J’ai passé 32 ans derrière les murs d’un hôpital psychiatrique à cause de cette maudite chanson. Aujourd’hui, je suis libre, en pleine santé mentale et physique. Ce qui m’a donné envie de raconter mon histoire, c’est que l’autre jour, alors que j’étais assis sur mon banc attitré dans le parc public, j’ai entendu une douce voix chanter la sordide chanson. Une femme berçait son enfant sur le banc à côté du mien. Elle tenait la petite chose entre ses bras et lui fredonnait sans cesse les paroles. À chaque nouveau couplet, sa voix devenait plus aiguë et de petits ricanements terminaient ses phrases. De la sueur me coulait dans le dos, j’avais tellement peur qu’elle lui donne du lolo devant tous ces gens, devant tous ces gamins.

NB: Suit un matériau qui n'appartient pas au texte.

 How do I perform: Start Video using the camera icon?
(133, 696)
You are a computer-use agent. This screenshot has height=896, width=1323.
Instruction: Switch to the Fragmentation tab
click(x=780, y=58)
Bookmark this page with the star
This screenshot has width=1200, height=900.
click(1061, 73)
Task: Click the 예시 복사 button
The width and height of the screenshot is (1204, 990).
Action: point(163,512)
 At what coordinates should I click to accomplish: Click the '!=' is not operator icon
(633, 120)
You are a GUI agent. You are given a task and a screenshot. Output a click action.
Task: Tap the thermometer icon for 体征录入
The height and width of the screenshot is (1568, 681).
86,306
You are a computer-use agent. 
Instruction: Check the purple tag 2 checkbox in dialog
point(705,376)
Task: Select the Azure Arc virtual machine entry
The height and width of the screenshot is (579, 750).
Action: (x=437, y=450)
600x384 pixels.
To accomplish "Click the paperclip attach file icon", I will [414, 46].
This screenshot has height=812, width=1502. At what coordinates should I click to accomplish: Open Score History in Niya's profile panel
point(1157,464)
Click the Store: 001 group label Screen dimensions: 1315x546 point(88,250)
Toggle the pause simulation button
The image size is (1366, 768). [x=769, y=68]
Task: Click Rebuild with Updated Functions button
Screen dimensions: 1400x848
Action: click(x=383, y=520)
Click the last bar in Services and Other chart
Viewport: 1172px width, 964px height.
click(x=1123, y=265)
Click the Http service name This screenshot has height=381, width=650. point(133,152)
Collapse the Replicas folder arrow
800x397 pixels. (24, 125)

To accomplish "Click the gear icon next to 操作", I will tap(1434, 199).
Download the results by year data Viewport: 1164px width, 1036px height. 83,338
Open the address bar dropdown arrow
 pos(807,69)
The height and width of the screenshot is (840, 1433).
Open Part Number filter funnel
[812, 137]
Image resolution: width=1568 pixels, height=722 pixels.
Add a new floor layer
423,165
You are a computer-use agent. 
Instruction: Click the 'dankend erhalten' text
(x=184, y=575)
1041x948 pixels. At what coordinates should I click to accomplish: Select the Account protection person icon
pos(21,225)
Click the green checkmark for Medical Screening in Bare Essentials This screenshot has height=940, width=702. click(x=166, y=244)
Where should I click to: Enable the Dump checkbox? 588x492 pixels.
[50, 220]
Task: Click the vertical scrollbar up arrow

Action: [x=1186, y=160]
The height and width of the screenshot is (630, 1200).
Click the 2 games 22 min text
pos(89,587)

Alors je me suis levé et…j’ai été m’asseoir un peu loin. Elle a vu que je n’arrêtais pas de la fixer et elle est partie. J’ai respiré un grand coup et sans vraiment comprendre pourquoi, je me suis mis à pleurer la perte de mes parents.       

Ah oui, j’allais oublier, si vous avez un enfant, ne l’appelez Colas, comme moi, ou on se moquera de lui à l’école, on lui chantera sans cesse cette chanson débile et en rentrant chez lui, le gamin aura l’envie de se venger sur tout ce qui bouge, même les animaux….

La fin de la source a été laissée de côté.